**Records for processing**
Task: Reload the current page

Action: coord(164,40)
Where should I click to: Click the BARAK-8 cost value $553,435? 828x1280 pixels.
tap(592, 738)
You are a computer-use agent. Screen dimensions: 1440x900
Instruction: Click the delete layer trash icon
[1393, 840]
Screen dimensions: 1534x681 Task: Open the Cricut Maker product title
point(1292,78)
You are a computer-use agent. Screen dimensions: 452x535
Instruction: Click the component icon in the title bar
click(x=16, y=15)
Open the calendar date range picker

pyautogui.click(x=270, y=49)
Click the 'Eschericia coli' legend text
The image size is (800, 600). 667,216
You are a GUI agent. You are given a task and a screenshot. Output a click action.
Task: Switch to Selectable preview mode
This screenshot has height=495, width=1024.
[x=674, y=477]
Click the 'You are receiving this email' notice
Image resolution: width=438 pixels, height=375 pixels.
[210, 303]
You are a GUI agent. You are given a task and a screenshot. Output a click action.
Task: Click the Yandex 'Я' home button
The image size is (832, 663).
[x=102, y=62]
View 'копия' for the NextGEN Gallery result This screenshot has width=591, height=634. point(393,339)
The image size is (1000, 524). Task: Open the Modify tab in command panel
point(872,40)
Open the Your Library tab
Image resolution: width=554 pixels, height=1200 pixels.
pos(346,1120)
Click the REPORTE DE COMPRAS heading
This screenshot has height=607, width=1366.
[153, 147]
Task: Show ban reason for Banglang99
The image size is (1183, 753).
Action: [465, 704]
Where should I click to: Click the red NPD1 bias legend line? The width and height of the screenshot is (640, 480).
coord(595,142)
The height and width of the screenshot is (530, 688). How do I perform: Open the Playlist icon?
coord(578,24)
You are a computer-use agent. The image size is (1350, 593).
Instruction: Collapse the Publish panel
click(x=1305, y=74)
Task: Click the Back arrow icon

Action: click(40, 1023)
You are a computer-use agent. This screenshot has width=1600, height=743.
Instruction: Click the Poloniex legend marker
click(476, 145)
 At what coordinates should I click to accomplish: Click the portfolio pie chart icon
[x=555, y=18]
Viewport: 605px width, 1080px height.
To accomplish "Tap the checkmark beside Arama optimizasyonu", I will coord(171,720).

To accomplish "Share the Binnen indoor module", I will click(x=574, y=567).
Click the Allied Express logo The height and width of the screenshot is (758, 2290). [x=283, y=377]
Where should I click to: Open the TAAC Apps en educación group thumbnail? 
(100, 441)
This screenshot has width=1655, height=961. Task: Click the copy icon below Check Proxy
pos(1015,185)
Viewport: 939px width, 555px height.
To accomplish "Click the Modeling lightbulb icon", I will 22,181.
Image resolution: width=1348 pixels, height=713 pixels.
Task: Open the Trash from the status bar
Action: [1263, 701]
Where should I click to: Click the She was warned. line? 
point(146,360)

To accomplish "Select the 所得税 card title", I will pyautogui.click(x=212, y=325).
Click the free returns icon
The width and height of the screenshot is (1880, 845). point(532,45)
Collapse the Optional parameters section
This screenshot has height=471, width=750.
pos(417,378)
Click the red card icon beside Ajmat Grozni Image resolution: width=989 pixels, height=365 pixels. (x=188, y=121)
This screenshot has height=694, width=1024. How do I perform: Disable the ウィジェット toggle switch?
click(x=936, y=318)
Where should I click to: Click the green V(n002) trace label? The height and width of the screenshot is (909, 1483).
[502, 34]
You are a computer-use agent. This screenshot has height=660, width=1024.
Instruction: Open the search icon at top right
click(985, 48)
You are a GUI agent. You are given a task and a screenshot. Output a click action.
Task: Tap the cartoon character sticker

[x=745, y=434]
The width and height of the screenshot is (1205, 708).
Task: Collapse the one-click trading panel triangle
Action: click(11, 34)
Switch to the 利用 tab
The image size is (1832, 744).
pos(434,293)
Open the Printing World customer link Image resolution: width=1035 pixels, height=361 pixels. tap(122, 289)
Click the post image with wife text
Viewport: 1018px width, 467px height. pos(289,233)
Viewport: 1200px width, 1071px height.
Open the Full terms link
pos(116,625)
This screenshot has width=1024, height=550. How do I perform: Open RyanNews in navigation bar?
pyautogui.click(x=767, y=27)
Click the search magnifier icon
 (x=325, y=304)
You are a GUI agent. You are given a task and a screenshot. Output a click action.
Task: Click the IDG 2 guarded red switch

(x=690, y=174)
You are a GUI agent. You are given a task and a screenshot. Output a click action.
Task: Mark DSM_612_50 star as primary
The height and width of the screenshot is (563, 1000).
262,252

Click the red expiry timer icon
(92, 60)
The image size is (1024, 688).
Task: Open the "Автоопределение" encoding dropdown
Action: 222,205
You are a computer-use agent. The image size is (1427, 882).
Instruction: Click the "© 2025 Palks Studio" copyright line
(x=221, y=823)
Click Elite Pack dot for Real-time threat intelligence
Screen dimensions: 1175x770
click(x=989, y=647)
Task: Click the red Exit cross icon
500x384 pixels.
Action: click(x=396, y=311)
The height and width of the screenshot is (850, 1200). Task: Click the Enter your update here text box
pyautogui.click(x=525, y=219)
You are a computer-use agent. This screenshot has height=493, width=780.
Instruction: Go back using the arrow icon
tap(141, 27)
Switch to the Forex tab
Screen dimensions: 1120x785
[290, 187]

**Aim of the task**
Would you please repeat the entire listing, line for line?

**Written solution**
Task: Reload the current page

Action: coord(164,40)
Where should I click to: Click the BARAK-8 cost value $553,435? 828x1280 pixels.
tap(592, 738)
You are a computer-use agent. Screen dimensions: 1440x900
Instruction: Click the delete layer trash icon
[1393, 840]
Screen dimensions: 1534x681 Task: Open the Cricut Maker product title
point(1292,78)
You are a computer-use agent. Screen dimensions: 452x535
Instruction: Click the component icon in the title bar
click(x=16, y=15)
Open the calendar date range picker

pyautogui.click(x=270, y=49)
Click the 'Eschericia coli' legend text
The image size is (800, 600). 667,216
You are a GUI agent. You are given a task and a screenshot. Output a click action.
Task: Switch to Selectable preview mode
This screenshot has height=495, width=1024.
[x=674, y=477]
Click the 'You are receiving this email' notice
Image resolution: width=438 pixels, height=375 pixels.
[210, 303]
You are a GUI agent. You are given a task and a screenshot. Output a click action.
Task: Click the Yandex 'Я' home button
The image size is (832, 663).
[x=102, y=62]
View 'копия' for the NextGEN Gallery result This screenshot has width=591, height=634. point(393,339)
The image size is (1000, 524). Task: Open the Modify tab in command panel
point(872,40)
Open the Your Library tab
Image resolution: width=554 pixels, height=1200 pixels.
pos(346,1120)
Click the REPORTE DE COMPRAS heading
This screenshot has height=607, width=1366.
[153, 147]
Task: Show ban reason for Banglang99
The image size is (1183, 753).
Action: [465, 704]
Where should I click to: Click the red NPD1 bias legend line? The width and height of the screenshot is (640, 480).
coord(595,142)
The height and width of the screenshot is (530, 688). How do I perform: Open the Playlist icon?
coord(578,24)
You are a computer-use agent. The image size is (1350, 593).
Instruction: Collapse the Publish panel
click(x=1305, y=74)
Task: Click the Back arrow icon

Action: click(40, 1023)
You are a computer-use agent. This screenshot has width=1600, height=743.
Instruction: Click the Poloniex legend marker
click(476, 145)
 At what coordinates should I click to accomplish: Click the portfolio pie chart icon
[x=555, y=18]
Viewport: 605px width, 1080px height.
To accomplish "Tap the checkmark beside Arama optimizasyonu", I will coord(171,720).

To accomplish "Share the Binnen indoor module", I will click(x=574, y=567).
Click the Allied Express logo The height and width of the screenshot is (758, 2290). [x=283, y=377]
Where should I click to: Open the TAAC Apps en educación group thumbnail? 
(100, 441)
This screenshot has width=1655, height=961. Task: Click the copy icon below Check Proxy
pos(1015,185)
Viewport: 939px width, 555px height.
To accomplish "Click the Modeling lightbulb icon", I will 22,181.
Image resolution: width=1348 pixels, height=713 pixels.
Task: Open the Trash from the status bar
Action: [1263, 701]
Where should I click to: Click the She was warned. line? 
point(146,360)

To accomplish "Select the 所得税 card title", I will pyautogui.click(x=212, y=325).
Click the free returns icon
The width and height of the screenshot is (1880, 845). point(532,45)
Collapse the Optional parameters section
This screenshot has height=471, width=750.
pos(417,378)
Click the red card icon beside Ajmat Grozni Image resolution: width=989 pixels, height=365 pixels. (x=188, y=121)
This screenshot has height=694, width=1024. How do I perform: Disable the ウィジェット toggle switch?
click(x=936, y=318)
Where should I click to: Click the green V(n002) trace label? The height and width of the screenshot is (909, 1483).
[502, 34]
You are a computer-use agent. This screenshot has height=660, width=1024.
Instruction: Open the search icon at top right
click(985, 48)
You are a GUI agent. You are given a task and a screenshot. Output a click action.
Task: Tap the cartoon character sticker

[x=745, y=434]
The width and height of the screenshot is (1205, 708).
Task: Collapse the one-click trading panel triangle
Action: click(11, 34)
Switch to the 利用 tab
The image size is (1832, 744).
pos(434,293)
Open the Printing World customer link Image resolution: width=1035 pixels, height=361 pixels. tap(122, 289)
Click the post image with wife text
Viewport: 1018px width, 467px height. pos(289,233)
Viewport: 1200px width, 1071px height.
Open the Full terms link
pos(116,625)
This screenshot has width=1024, height=550. How do I perform: Open RyanNews in navigation bar?
pyautogui.click(x=767, y=27)
Click the search magnifier icon
 (x=325, y=304)
You are a GUI agent. You are given a task and a screenshot. Output a click action.
Task: Click the IDG 2 guarded red switch

(x=690, y=174)
You are a GUI agent. You are given a task and a screenshot. Output a click action.
Task: Mark DSM_612_50 star as primary
The height and width of the screenshot is (563, 1000).
262,252

Click the red expiry timer icon
(92, 60)
The image size is (1024, 688).
Task: Open the "Автоопределение" encoding dropdown
Action: 222,205
You are a computer-use agent. The image size is (1427, 882).
Instruction: Click the "© 2025 Palks Studio" copyright line
(x=221, y=823)
Click Elite Pack dot for Real-time threat intelligence
Screen dimensions: 1175x770
click(x=989, y=647)
Task: Click the red Exit cross icon
500x384 pixels.
Action: click(x=396, y=311)
The height and width of the screenshot is (850, 1200). Task: Click the Enter your update here text box
pyautogui.click(x=525, y=219)
You are a computer-use agent. This screenshot has height=493, width=780.
Instruction: Go back using the arrow icon
tap(141, 27)
Switch to the Forex tab
Screen dimensions: 1120x785
[290, 187]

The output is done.